-- DATASET EXCERPTS follows --

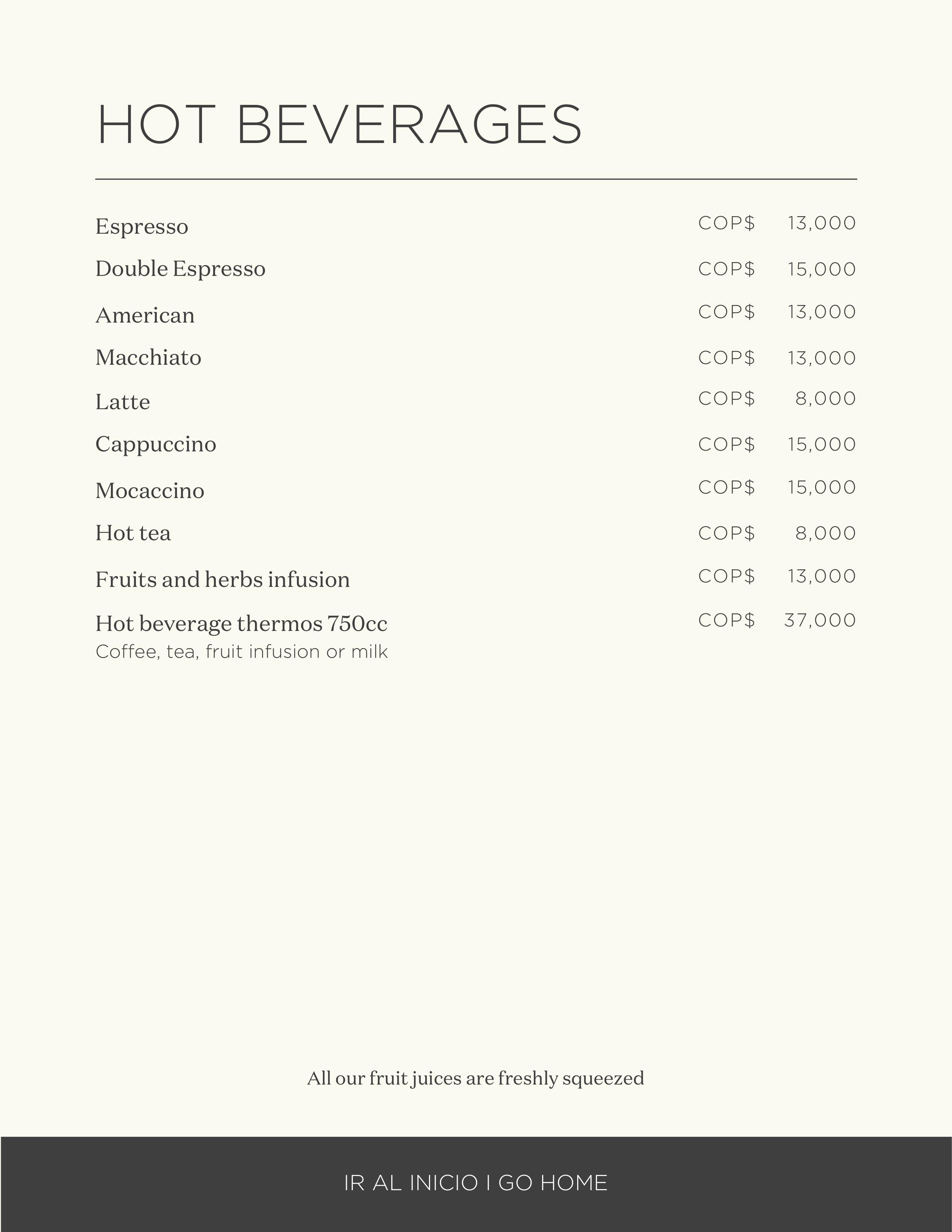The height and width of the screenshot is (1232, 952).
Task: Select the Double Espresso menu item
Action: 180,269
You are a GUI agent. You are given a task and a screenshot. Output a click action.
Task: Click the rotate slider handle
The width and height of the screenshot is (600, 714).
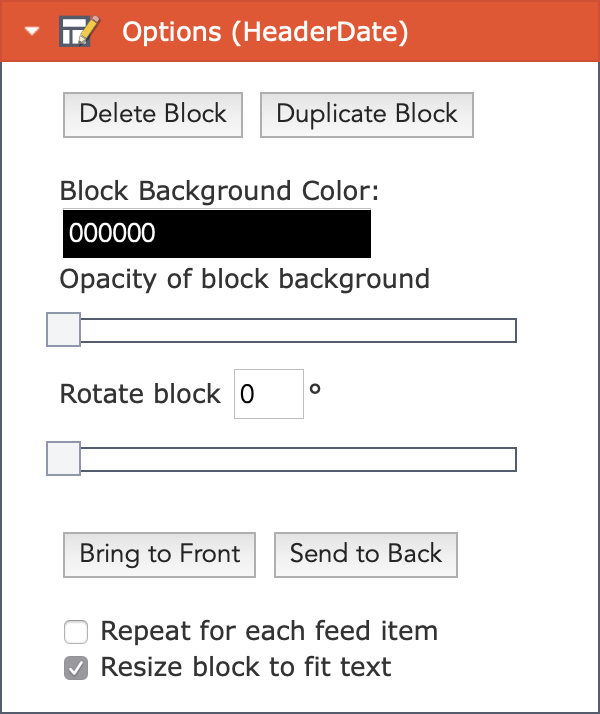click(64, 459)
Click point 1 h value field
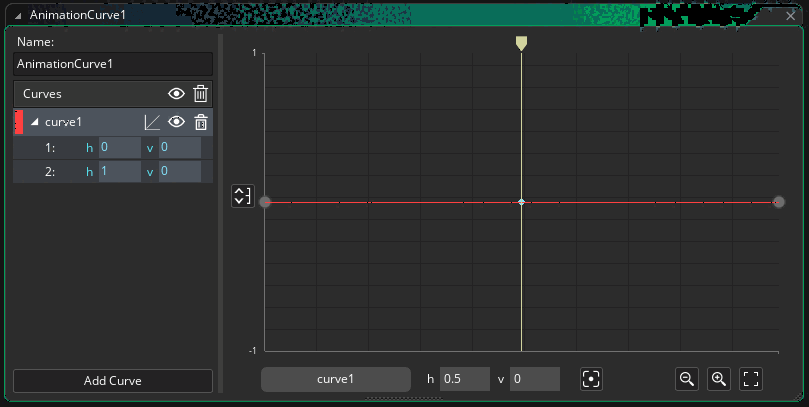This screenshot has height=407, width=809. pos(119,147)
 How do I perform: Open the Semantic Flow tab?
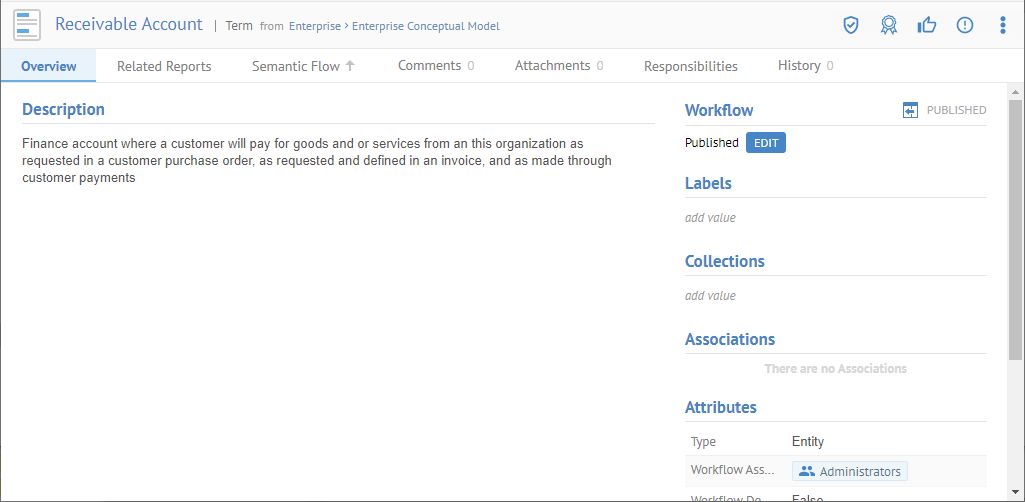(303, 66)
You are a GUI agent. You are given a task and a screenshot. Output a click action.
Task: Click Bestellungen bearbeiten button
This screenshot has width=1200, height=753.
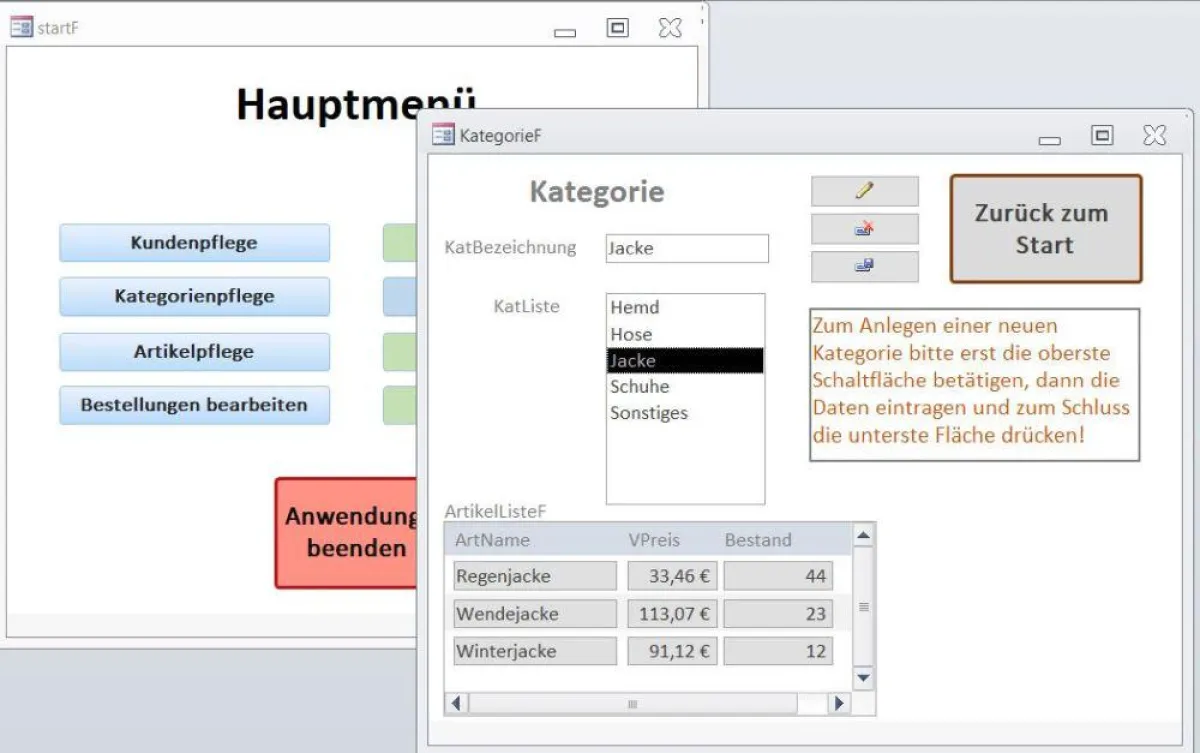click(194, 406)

-- DATASET EXCERPTS concluded --
-- DATASET EXCERPTS follows --

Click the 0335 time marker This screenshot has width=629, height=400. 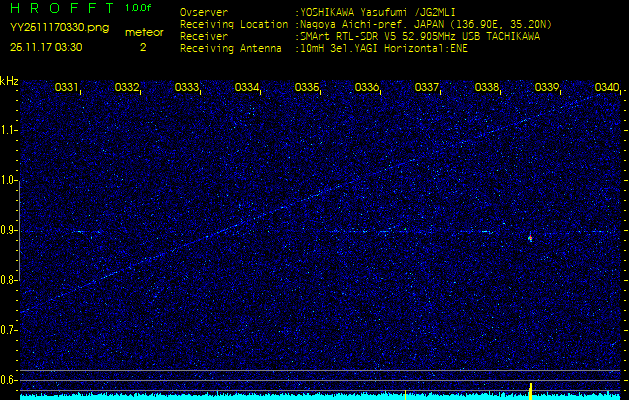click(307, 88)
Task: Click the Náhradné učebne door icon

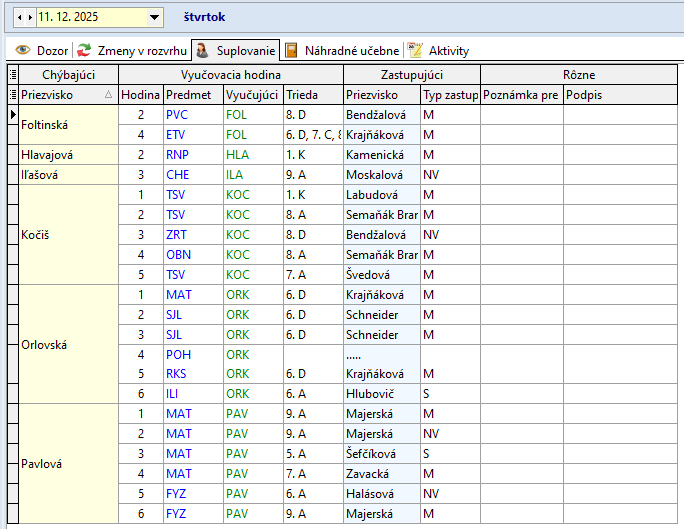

-- DATASET EXCERPTS concluded --

PROBLEM:
To complete this exercise, transcribe exactly the lines above from the one that holds "Click point 1 h value field" through the one that holds "Task: Click Bestellungen bearbeiten button". Pictures stay out.

RESULT BELOW:
Click point 1 h value field
This screenshot has height=407, width=809. pos(119,147)
 How do I perform: Open the Semantic Flow tab?
(303, 66)
You are a GUI agent. You are given a task and a screenshot. Output a click action.
Task: Click Bestellungen bearbeiten button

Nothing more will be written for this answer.